>>>>Przebywając w środowisku native'ów możesz tylko doszlifować wymowę, ale nauczyć się jezyka musisz tu, w Polsce.......
...Z tym sie nie zgadzam tak samo jak i grudziu.
>>>>Pozwolę się nie zgodzić z tym fragmentem wypowiedzi. Po studiach Polacy jadą do UK i nic często nie rozumieją. Nic...Nauka języka tylko w środowisku anglojęzycznym.
...To jest prawda, bo spotkalam sie z wielu, ktorzy nawet po zdanej maturze (?) nie mogli sie dobrze porozumiewac i nie rozumieli co do nich sie mowi.
>>>Tu to uczą idealnego (często sztucznego) języka, słów, których się często nie używa.
...Tak, to tez jest prawda, bo jezyk sie evoluuje, i trzeba byc na bierzaco.

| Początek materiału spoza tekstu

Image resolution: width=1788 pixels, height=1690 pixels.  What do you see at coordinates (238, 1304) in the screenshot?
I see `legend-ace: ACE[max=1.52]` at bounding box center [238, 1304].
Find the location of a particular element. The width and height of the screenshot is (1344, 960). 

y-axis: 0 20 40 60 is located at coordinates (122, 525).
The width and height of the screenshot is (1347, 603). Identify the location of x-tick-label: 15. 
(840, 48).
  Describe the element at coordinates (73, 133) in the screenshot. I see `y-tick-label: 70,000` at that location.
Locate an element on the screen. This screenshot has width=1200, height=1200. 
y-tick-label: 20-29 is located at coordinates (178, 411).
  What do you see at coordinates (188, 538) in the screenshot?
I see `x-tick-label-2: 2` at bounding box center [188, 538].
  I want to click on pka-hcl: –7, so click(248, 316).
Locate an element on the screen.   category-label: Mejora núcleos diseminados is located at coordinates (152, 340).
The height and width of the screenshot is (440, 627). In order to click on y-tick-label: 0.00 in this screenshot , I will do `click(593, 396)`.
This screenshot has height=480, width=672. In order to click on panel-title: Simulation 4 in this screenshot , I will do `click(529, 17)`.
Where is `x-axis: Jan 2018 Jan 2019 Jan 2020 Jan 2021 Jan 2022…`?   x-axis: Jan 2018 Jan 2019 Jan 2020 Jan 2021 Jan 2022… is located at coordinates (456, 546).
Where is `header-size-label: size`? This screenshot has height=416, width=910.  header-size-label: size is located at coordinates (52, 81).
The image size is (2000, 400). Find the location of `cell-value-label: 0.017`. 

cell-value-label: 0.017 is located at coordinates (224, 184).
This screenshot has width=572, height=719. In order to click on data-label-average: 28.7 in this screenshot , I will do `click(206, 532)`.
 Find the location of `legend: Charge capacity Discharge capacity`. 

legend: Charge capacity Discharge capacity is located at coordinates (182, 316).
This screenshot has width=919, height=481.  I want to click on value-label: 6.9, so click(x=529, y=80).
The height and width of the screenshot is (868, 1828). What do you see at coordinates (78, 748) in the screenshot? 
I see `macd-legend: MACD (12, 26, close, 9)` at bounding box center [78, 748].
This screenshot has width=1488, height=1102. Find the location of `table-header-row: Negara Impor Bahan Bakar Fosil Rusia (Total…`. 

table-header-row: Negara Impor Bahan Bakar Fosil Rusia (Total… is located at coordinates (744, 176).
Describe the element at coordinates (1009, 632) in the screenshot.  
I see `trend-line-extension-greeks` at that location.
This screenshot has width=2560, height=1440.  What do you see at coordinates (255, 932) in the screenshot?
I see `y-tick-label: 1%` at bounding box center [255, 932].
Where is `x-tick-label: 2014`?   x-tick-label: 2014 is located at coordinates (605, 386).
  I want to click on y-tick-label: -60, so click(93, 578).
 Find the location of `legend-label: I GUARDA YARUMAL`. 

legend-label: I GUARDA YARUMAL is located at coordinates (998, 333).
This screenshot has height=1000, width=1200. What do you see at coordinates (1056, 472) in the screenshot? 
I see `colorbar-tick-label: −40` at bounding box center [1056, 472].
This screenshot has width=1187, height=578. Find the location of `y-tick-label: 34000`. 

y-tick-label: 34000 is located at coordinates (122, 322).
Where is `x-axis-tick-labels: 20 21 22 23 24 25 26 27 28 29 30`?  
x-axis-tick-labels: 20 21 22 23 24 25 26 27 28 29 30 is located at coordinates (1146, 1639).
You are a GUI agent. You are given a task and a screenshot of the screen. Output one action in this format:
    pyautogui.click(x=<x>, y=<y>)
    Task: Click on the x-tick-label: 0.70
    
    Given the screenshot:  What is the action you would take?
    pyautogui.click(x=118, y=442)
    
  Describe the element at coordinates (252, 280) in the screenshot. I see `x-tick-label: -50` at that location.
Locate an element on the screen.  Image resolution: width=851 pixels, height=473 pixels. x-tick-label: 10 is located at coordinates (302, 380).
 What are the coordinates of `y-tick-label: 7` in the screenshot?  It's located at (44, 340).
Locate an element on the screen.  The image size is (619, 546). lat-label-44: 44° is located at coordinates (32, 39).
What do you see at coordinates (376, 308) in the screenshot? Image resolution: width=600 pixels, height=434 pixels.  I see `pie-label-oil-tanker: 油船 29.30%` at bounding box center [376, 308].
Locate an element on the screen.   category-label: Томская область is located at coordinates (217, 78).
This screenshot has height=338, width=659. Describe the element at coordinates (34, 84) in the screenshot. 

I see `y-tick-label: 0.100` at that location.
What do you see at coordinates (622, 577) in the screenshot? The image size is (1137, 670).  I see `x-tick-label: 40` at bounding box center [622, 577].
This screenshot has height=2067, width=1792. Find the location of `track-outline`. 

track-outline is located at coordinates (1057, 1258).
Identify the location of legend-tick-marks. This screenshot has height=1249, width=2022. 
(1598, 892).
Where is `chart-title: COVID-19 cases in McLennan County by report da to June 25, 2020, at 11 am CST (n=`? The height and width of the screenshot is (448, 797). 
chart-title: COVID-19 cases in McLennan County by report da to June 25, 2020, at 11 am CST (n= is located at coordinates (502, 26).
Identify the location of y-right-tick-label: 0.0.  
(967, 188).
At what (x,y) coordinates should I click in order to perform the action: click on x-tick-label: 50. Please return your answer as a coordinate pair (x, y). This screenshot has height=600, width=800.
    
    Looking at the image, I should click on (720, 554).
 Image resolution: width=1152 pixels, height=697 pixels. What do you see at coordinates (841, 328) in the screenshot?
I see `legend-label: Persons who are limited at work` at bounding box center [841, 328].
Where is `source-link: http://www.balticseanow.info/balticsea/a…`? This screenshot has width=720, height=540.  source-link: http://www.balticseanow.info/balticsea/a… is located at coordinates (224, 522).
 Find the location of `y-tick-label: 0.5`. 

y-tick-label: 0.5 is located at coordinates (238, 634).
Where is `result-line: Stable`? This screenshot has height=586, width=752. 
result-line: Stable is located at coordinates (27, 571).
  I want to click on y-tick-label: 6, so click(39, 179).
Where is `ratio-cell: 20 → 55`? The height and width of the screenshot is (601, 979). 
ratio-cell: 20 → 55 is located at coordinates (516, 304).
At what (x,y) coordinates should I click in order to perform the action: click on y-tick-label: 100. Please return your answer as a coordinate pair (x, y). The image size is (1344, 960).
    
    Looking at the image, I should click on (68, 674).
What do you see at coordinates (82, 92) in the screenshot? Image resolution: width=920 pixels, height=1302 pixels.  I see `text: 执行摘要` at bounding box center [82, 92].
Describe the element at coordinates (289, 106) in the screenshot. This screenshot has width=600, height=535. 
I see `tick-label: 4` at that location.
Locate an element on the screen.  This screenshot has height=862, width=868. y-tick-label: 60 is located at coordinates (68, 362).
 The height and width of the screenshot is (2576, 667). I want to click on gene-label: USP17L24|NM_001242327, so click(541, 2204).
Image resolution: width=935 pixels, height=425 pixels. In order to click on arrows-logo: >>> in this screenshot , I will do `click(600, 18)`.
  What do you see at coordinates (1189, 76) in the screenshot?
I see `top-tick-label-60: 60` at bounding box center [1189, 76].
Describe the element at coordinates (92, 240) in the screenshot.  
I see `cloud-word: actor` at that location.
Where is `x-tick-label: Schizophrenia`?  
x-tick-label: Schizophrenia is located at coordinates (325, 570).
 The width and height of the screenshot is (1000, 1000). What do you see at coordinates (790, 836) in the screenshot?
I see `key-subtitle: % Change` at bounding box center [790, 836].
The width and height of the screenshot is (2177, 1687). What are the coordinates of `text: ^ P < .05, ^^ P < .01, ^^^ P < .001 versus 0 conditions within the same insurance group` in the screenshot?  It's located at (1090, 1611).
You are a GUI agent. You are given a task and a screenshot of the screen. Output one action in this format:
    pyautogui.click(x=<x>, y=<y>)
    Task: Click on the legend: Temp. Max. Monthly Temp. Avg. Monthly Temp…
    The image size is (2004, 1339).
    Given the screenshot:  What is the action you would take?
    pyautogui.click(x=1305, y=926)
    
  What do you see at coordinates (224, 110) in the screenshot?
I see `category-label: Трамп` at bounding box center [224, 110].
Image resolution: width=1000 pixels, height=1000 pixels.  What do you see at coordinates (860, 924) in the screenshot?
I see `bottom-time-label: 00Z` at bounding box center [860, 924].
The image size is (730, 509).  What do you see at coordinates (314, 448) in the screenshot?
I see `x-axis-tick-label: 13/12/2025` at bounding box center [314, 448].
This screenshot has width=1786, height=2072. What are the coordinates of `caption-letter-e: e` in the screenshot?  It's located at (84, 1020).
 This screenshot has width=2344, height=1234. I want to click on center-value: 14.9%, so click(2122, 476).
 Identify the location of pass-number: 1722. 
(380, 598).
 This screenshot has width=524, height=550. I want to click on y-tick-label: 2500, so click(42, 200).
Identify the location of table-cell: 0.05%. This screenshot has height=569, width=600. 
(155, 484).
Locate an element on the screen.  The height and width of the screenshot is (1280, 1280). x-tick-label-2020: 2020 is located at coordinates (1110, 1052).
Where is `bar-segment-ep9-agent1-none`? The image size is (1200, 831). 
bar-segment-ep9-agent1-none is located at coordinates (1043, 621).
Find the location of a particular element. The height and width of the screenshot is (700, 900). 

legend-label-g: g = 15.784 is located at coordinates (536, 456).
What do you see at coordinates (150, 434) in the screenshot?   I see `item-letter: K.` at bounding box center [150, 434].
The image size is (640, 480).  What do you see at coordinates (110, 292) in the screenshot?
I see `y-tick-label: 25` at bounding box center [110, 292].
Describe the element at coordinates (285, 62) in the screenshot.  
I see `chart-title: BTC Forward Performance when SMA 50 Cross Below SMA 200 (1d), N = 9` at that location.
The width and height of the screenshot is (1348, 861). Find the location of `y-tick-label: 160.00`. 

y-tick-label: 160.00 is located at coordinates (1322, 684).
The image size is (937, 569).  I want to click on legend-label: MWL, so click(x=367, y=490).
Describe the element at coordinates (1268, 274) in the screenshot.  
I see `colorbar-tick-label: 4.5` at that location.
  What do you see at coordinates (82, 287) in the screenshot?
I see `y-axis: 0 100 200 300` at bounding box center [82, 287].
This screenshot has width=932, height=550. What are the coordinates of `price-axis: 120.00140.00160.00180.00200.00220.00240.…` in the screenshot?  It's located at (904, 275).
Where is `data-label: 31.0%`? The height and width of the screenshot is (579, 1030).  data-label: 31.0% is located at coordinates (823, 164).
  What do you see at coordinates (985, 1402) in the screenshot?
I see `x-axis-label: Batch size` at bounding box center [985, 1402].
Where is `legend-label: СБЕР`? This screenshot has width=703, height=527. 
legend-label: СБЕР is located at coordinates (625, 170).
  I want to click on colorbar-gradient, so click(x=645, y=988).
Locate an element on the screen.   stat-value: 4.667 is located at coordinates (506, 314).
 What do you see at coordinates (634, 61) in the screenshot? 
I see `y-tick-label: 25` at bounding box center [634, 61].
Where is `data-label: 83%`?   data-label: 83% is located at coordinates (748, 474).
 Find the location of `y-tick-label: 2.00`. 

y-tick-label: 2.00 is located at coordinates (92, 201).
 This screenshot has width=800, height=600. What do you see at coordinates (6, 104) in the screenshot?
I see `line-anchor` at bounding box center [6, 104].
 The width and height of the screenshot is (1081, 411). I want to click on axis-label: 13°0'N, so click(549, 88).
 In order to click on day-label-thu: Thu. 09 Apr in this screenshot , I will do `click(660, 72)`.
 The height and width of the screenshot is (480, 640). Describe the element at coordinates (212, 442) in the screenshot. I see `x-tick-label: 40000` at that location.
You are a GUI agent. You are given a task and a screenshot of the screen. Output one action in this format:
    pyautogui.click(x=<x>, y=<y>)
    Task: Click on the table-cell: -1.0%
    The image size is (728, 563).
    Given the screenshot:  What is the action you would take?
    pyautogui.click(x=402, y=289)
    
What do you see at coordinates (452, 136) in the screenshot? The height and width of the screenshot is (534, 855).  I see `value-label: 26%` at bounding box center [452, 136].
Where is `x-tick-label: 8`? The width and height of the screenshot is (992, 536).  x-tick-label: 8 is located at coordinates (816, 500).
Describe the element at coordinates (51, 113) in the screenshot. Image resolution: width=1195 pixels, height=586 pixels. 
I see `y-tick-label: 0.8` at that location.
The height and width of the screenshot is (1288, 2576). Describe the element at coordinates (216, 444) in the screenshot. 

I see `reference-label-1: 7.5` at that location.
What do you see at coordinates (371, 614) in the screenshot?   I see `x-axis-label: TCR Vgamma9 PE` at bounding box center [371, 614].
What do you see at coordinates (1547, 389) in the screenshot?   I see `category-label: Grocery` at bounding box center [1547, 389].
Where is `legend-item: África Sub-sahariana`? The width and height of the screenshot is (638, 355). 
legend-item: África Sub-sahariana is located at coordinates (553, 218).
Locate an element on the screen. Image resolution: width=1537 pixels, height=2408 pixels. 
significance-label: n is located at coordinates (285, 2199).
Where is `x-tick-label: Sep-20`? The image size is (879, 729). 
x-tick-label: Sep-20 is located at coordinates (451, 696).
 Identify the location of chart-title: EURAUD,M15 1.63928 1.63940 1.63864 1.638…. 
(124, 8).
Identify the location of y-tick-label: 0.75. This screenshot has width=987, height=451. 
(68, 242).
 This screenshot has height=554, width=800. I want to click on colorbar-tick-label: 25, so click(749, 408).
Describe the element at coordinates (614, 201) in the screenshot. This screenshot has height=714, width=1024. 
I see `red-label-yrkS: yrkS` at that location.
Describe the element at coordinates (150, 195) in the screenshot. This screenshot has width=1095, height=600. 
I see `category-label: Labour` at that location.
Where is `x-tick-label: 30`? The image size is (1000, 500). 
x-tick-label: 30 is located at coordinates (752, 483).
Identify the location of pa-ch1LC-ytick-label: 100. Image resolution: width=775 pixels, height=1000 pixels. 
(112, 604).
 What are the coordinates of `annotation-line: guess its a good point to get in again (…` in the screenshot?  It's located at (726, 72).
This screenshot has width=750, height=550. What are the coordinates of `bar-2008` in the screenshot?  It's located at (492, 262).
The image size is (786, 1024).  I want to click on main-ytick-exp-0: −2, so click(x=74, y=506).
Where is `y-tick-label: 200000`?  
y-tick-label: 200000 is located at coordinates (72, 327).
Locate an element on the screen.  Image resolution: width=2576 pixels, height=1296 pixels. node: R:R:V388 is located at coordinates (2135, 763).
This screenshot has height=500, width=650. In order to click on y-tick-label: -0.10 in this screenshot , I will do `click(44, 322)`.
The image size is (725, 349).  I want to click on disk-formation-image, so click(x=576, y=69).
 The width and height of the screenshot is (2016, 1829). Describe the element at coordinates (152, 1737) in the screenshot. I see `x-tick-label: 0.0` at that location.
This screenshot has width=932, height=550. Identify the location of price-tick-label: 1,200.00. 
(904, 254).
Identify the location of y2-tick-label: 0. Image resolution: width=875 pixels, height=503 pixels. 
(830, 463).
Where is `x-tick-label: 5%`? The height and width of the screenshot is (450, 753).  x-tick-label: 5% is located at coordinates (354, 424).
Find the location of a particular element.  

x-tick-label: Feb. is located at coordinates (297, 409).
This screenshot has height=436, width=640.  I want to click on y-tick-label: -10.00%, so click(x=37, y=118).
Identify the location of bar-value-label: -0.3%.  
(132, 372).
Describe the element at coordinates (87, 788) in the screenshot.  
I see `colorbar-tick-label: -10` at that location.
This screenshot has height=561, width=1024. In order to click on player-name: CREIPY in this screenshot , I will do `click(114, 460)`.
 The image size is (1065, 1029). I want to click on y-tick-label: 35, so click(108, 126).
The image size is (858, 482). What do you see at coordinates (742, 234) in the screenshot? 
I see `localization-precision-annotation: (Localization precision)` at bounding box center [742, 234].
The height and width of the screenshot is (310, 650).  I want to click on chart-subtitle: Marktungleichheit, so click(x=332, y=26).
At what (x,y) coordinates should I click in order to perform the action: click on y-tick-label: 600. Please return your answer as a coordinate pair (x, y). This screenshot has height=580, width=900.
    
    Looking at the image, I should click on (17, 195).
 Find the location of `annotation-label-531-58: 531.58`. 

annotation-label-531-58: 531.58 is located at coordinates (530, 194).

>>>Nie uczą prawidłowego register.
...tak, tutaj masz racje, i dlatego wtedy sie nie wie, w jakiej situacji jak sie odezwac.
>>>Wymowa jest szalenie ważna. Nie rozumiemy Anglików, gdyż często nie znamy wymowy, albo źle nas nauczono.
...Ja juz mialam powiedziane przez Polakow, ze nie umiem po ang. bo Ty to nie wymawiasz tak jak sie powinno. - ej?
Ale ja widze wyjscie z tego, zamiast wymagac od nauczycieli nie wiadomo czego za takie marne pieniadze, to czy nie lepiej szukac takich ktorzy sa na bierzaco, wiedza jak sie cos wymawia w UK, co to znacza akcenty regionalne i jak je rozpoznac, i jak najlepiej sie wypowiedziec (ktory register gdzie).
Takich 'zywych' potrzeba w Polsce, tylko ze tacy beda wymagali wieksze pieniadze.
I jeszcze jedno, zamiast uczyc do zdania matury, to uczyc 'komunikatywnego' jezyka.